6. Standalone Performance Study
- Yes, a standalone performance study was done. The entire clinical testing section describes the direct measurement capabilities of the algorithm (Cerebral Oximeter Monitor) against established physiological reference methods (co-oximetry of blood samples) to determine its accuracy (RSME). The reported RSME values directly reflect the algorithm's performance without human intervention in the measurement or interpretation beyond initial setup.
7. Type of Ground Truth Used
- Physiological Reference Measurements:
- For SctO2 (Cerebral Oxygen Saturation): Derived from co-oximetry of arterial (SaO2) and jugular bulb (SjvO2) blood samples using Equation 1.
- For SvO2 (Cerebral Venous Oxygen Saturation): Derived from co-oximetry of jugular bulb blood samples (SjvO2) using Equation 2, which also incorporates SaO2 from a pulse oximeter and the device's SctO2.
- Essentially, the ground truth was established by direct, invasive blood gas analysis, considered the gold standard for oxygen saturation.

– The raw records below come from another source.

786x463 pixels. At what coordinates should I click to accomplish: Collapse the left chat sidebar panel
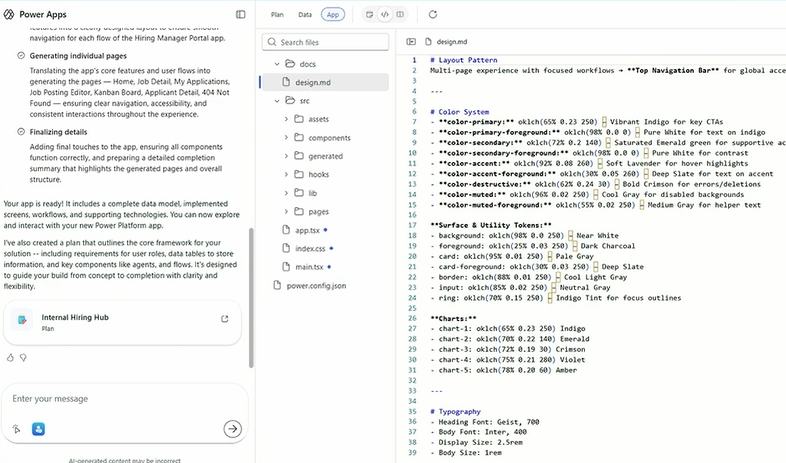point(240,15)
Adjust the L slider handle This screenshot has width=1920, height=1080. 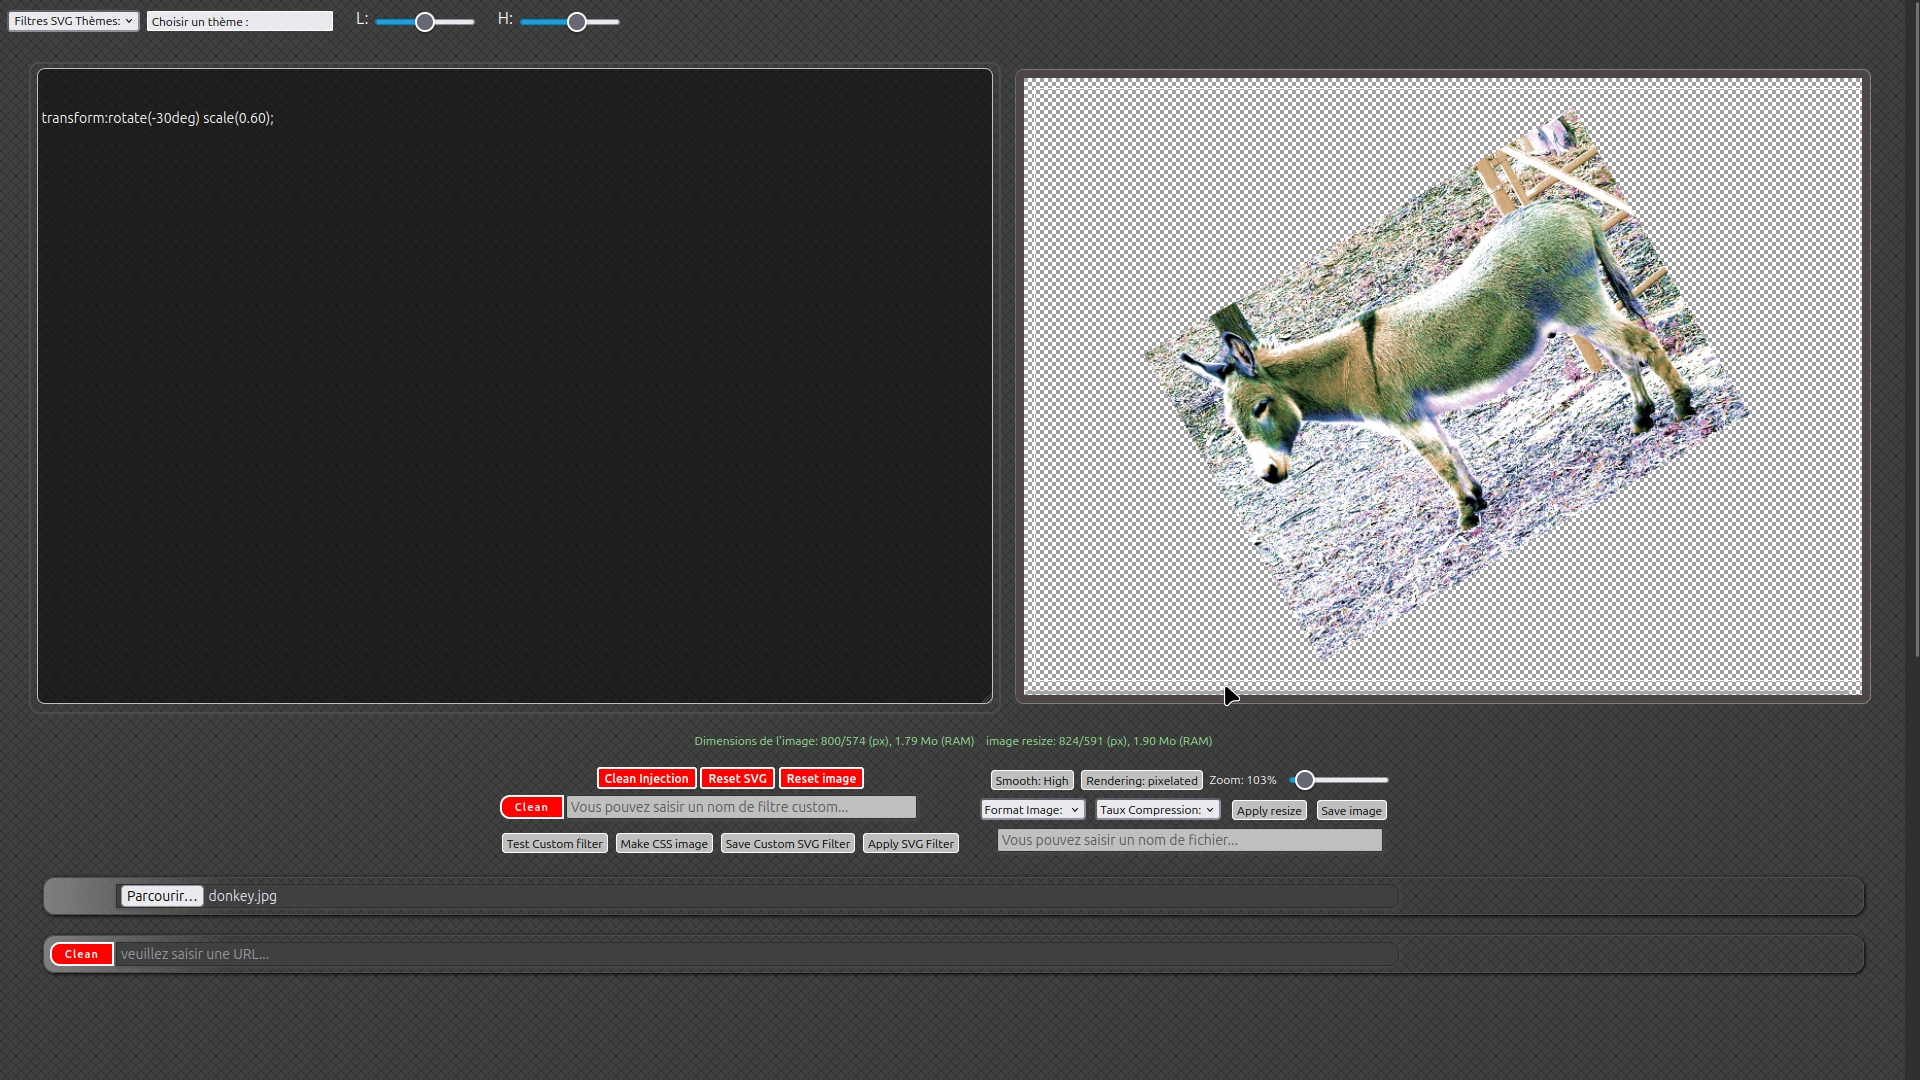pyautogui.click(x=425, y=22)
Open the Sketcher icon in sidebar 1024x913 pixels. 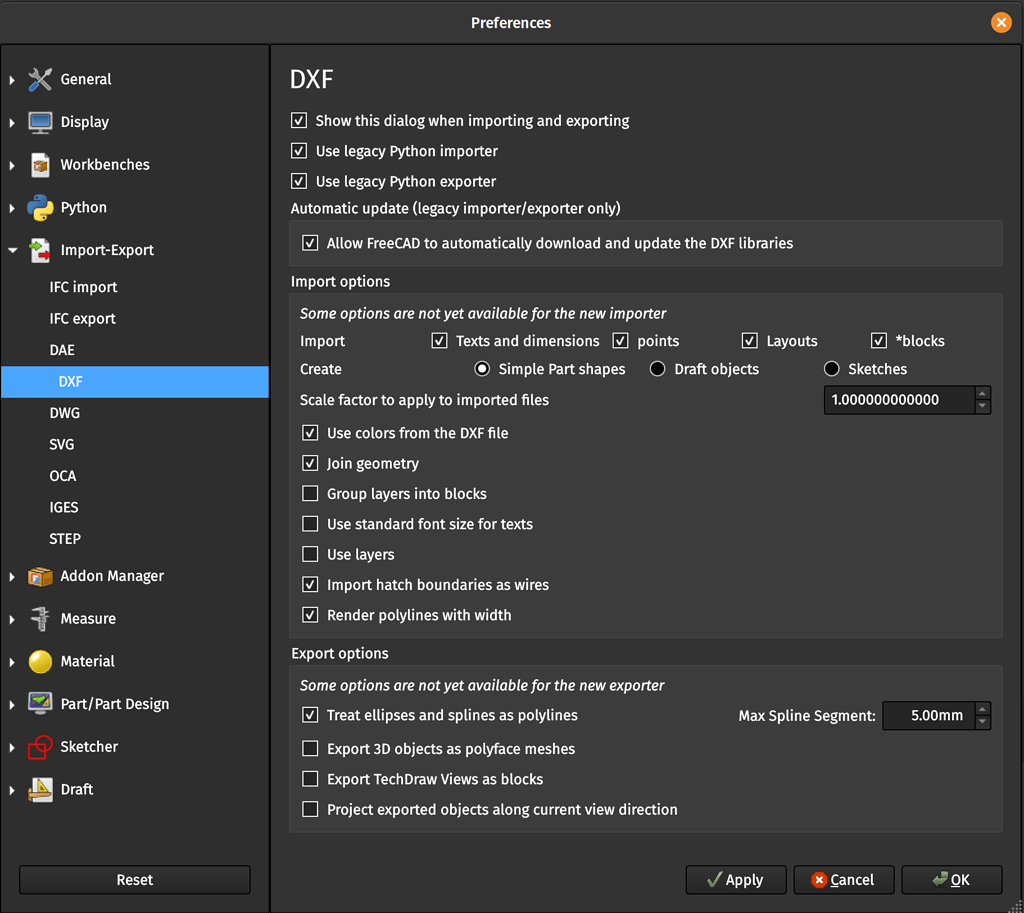point(40,747)
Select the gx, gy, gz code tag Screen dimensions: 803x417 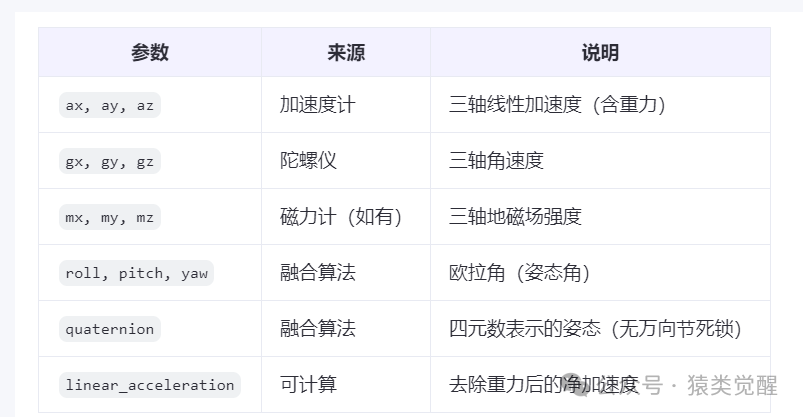(x=110, y=161)
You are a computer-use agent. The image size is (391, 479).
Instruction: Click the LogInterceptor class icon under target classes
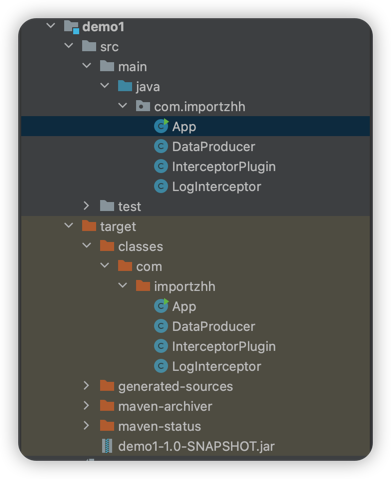(x=161, y=366)
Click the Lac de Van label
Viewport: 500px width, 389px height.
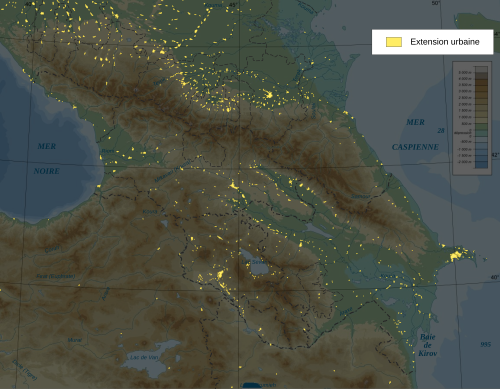144,357
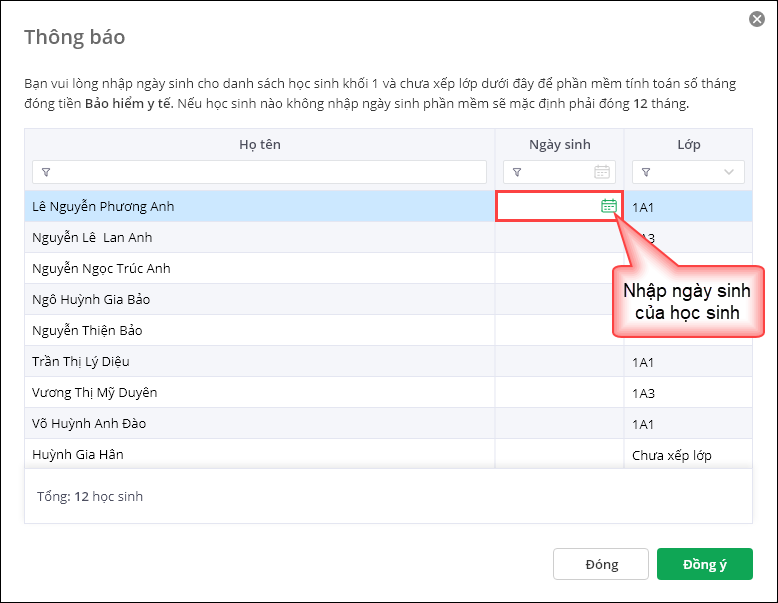Expand the Lớp filter dropdown arrow
This screenshot has width=778, height=603.
coord(729,172)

8. Sample Size for the Training Set
- The document does not explicitly state the sample size for a training set. The descriptions of the adult and infant studies focus on "validation" (testing) of the device against reference standards. It's common for such devices to be developed and refined using internal data, but the specific details of a formal "training set" and its size are not provided in this summary.
9. How Ground Truth for the Training Set Was Established
- This information is not provided in the document. As mentioned above, the text focuses on the validation studies. If a training set was used, it would likely have been established using similar physiological reference measurement methods as the test set.